+++ Source text

The system consists of two parts physically: local data center (LDC) and remote backup center (RBC). Figure 1 illustrates the architecture.
LDC comprises a group of servers that provide services for the (a) business and a local disaster recovery gateway (LDRG), by which all of the servers connected to Internet. LDRG inspects the status of the servers and controls the Internet users’ access to the services provided by the servers in LDC.
Figure 1. Architecture of the internet-based disaster recovery system
Similar to LDC, RDC comprises a group of backup servers and a remote disaster recovery gateway (RDRG), but the number of backup servers can be fewer than that of local servers. That is, one server in RBC can act as the backup server for several servers in LDC.
The system is made up of three subsystems functionally: data backup and recovery system (DBRS), IP tunneling system (IPTS) and services switching system (SSS). Figure 2 illustrates these subsystems and their relationships.
Figure 2: System modules and their relationships
DBRS consists of two modules: file monitoring module (FMM) and data backup module (DBM). It is dedicated to real-time backup data to remote backup servers and to recovery data from remote backup servers.
IPTS can set up a secure tunneling to transfer data between LDC and RBC. The channel provided by IPTS is strong encrypted and can ensure the confidentiality of the data transmission.
SSS consists of a server monitoring module (SMM) and a service switching module (SSM). It aims at monitoring the status of the servers dynamically and can switch service to the remote servers automatically when local server fails.
Under normal conditions, users can access the local servers through LDRG, and at the same time FMM monitors the state of the file systems. Once changes of the file system are detected, a notification is sent to DBM, which then uses a differential-backup method to backup the changed data to the remote backup server through a secure IP tunneling provided by IPTS.
When a server in LDC fails, SMM can detect this state and send a notification to SSM to relay the user’s requests to remote backup servers that, then, can take over the service from the failed server. When SMM detects the recovery of the failed server, it notifies DBM to recover the lost data on local server from the backup server. When the recovery process finishes, SSM switches service from the backup server back to local server to continue the service for users. Figure 3 illustrates this process.
Real-time data backup
When any changes of the data are detected, the changed data are transferred from the local server to the backup server so that data loss can be minimized. RDBS is implemented by two modules: FMM and DBM. FMM is responsible for monitoring the state of files. Once any changes occur, it sends a notification to DBM to backup the concerned files.
FMM, implemented in Linux, aims at monitoring the file system status. In our implementation, it is called by DBM to collect real-time information about the changes of file systems. Figure 4 illustrates the process flowchart.
After the administrator configures the directories and files to be backed up and starts DBM, FMM is called with the directories and files monitored as parameters. When any changes are detected, FMM will notify DBM of these changes. These changes include file creation, deletion, modification, renaming and the changes of file attributes that include file size, type, user, group, time of access, time of modification, header node and blocks assigned. So, DBM can backup the changed files or directories to RDC.

++++++

◆ The tasks ◆
1. Reproduce the passage of the disaster recovery text between "The system is" and "the data transmission.", inclusive.
2. Answer these questions using the disaster recovery text:
(a) Which two modules make up DBRS?
(b) What method does DBM use to back up changed data?
(c) In which operating system is FMM implemented?

+++ Dataset extract

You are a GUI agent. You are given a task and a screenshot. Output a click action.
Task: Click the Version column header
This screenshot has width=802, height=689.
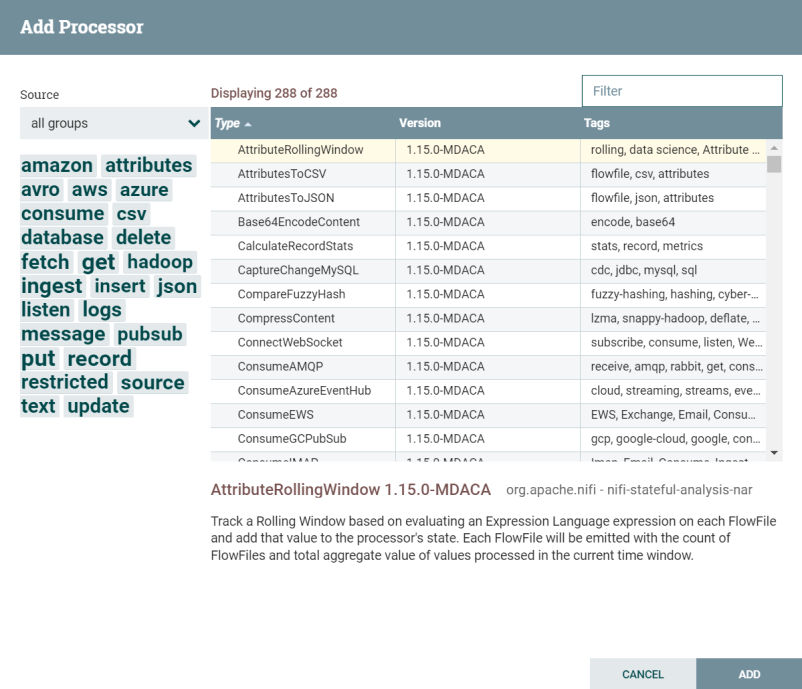tap(419, 123)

++++++

◆ Outputs ◆
1.
The system is made up of three subsystems functionally: data backup and recovery system (DBRS), IP tunneling system (IPTS) and services switching system (SSS). Figure 2 illustrates these subsystems and their relationships.
Figure 2: System modules and their relationships
DBRS consists of two modules: file monitoring module (FMM) and data backup module (DBM). It is dedicated to real-time backup data to remote backup servers and to recovery data from remote backup servers.
IPTS can set up a secure tunneling to transfer data between LDC and RBC. The channel provided by IPTS is strong encrypted and can ensure the confidentiality of the data transmission.

2.
(a) The file monitoring module (FMM) and the data backup module (DBM).
(b) A differential-backup method.
(c) Linux.